Collected data entries
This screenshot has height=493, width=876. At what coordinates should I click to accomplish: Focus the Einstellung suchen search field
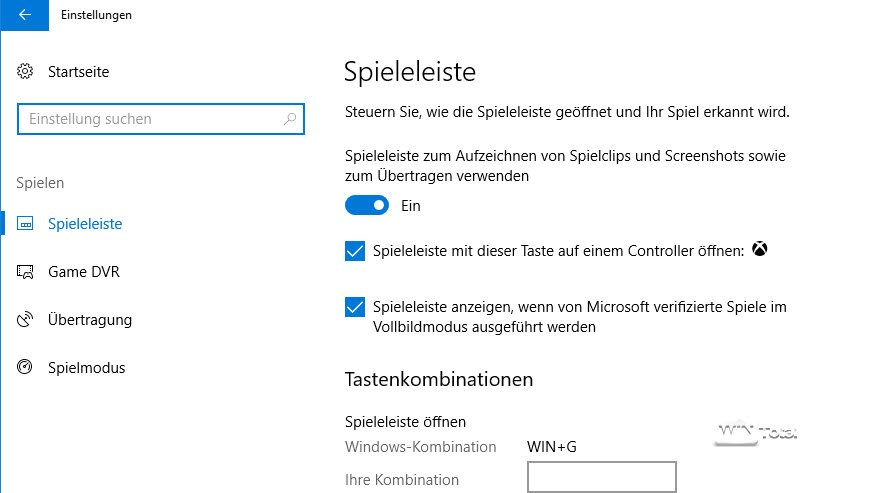point(150,119)
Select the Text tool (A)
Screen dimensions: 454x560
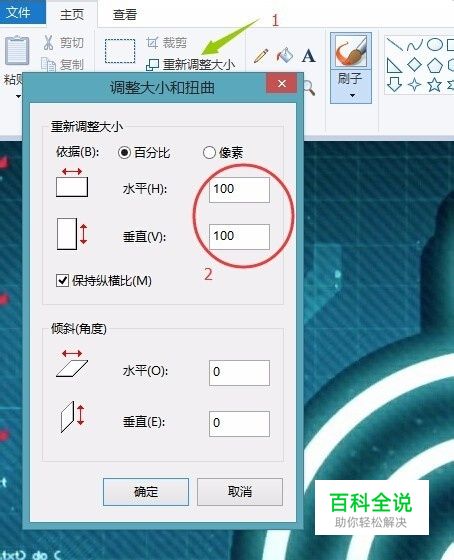coord(308,56)
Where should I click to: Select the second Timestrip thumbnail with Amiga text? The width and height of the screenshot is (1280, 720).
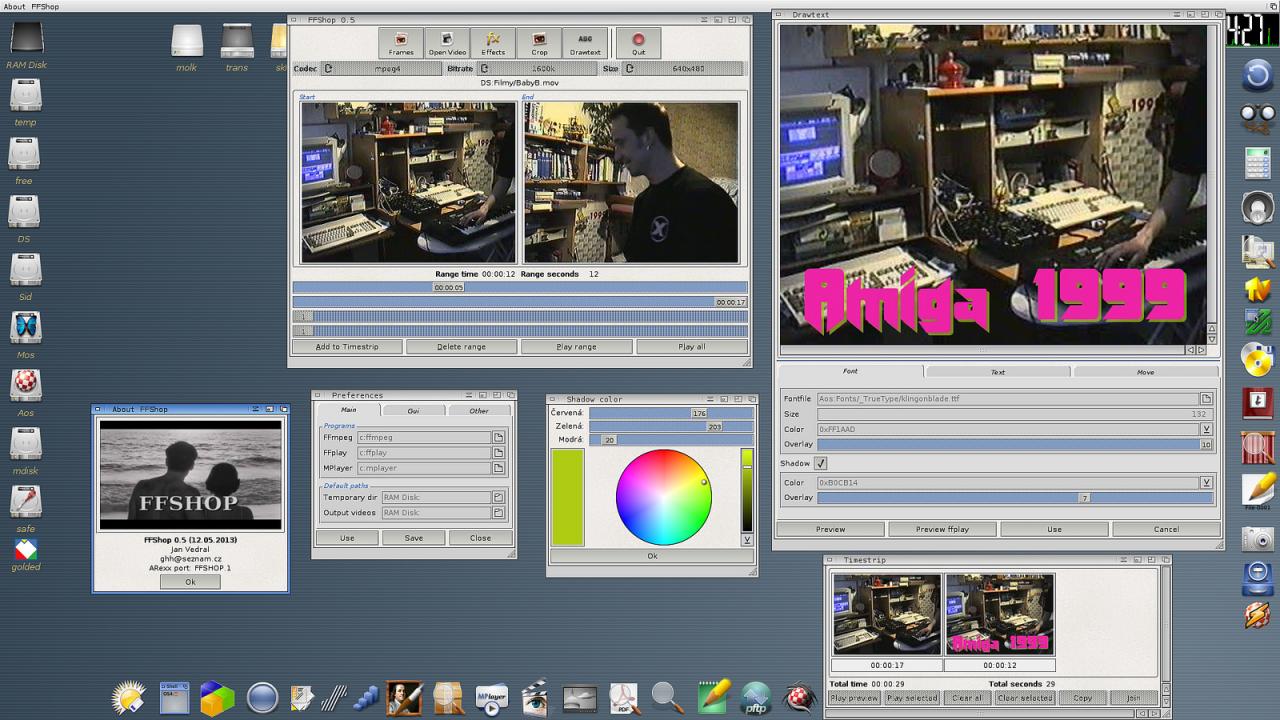click(999, 614)
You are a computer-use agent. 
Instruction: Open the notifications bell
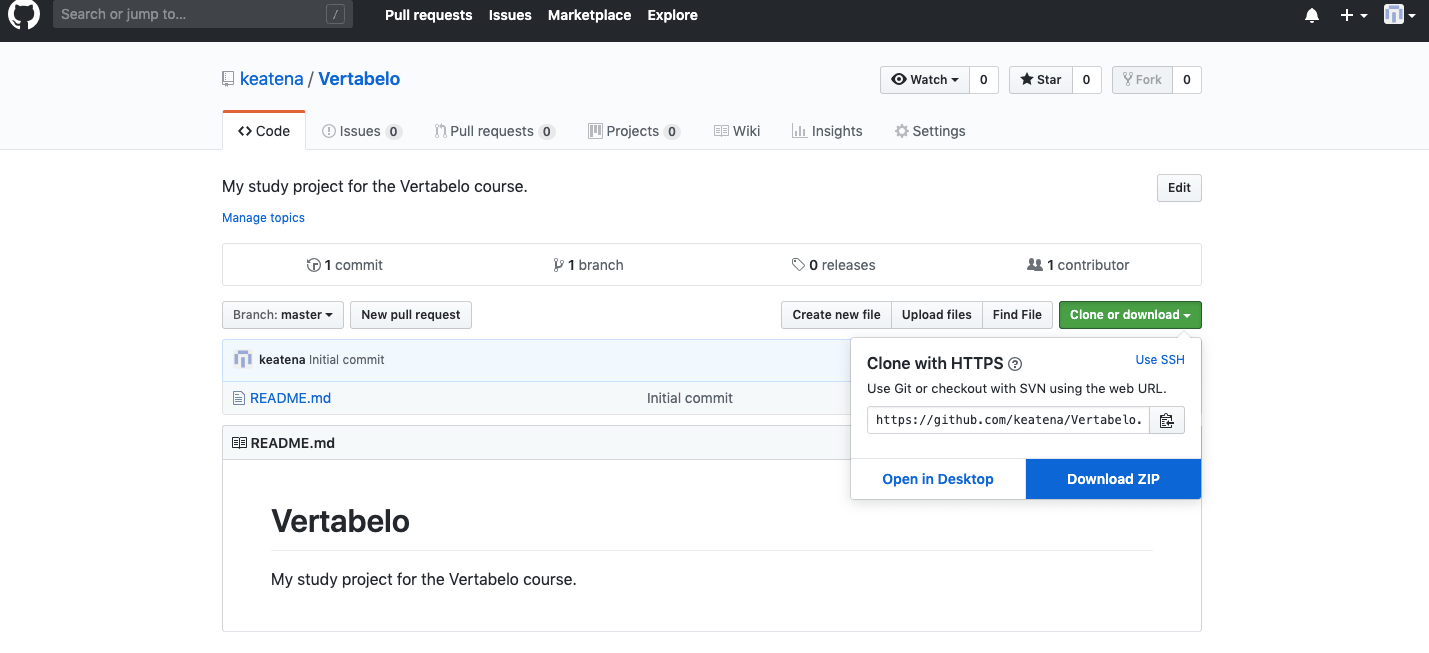pos(1311,15)
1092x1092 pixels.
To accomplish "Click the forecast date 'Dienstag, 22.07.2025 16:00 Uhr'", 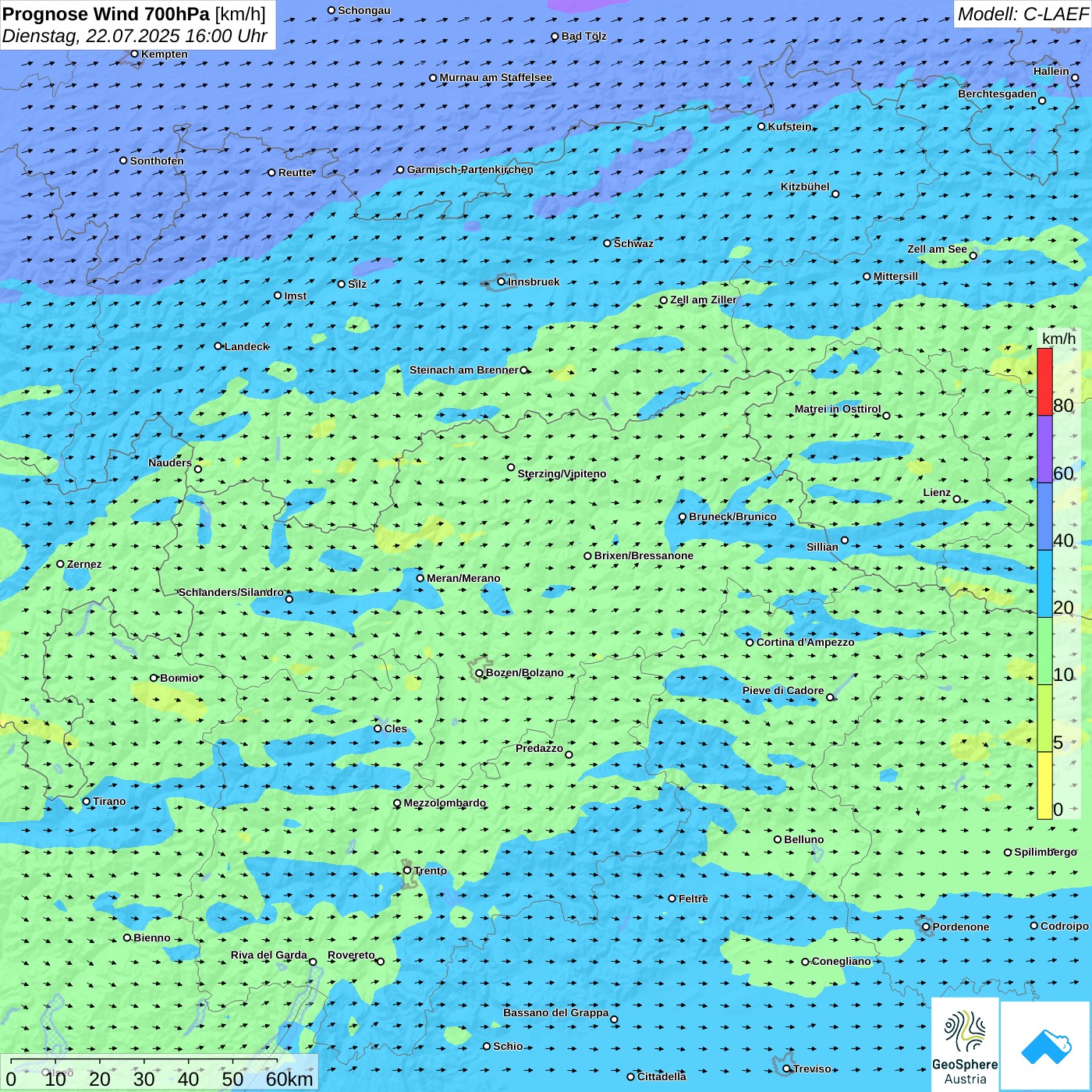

* EXERCISE DIRECTIONS
From the line with "You are a computer-use agent." to the last line above, restate each line word for word, but skip the pictures.

* EXERCISE RESULT
You are a computer-use agent. 
Instruction: Open the notifications bell
pos(1311,15)
1092x1092 pixels.
To accomplish "Click the forecast date 'Dienstag, 22.07.2025 16:00 Uhr'", 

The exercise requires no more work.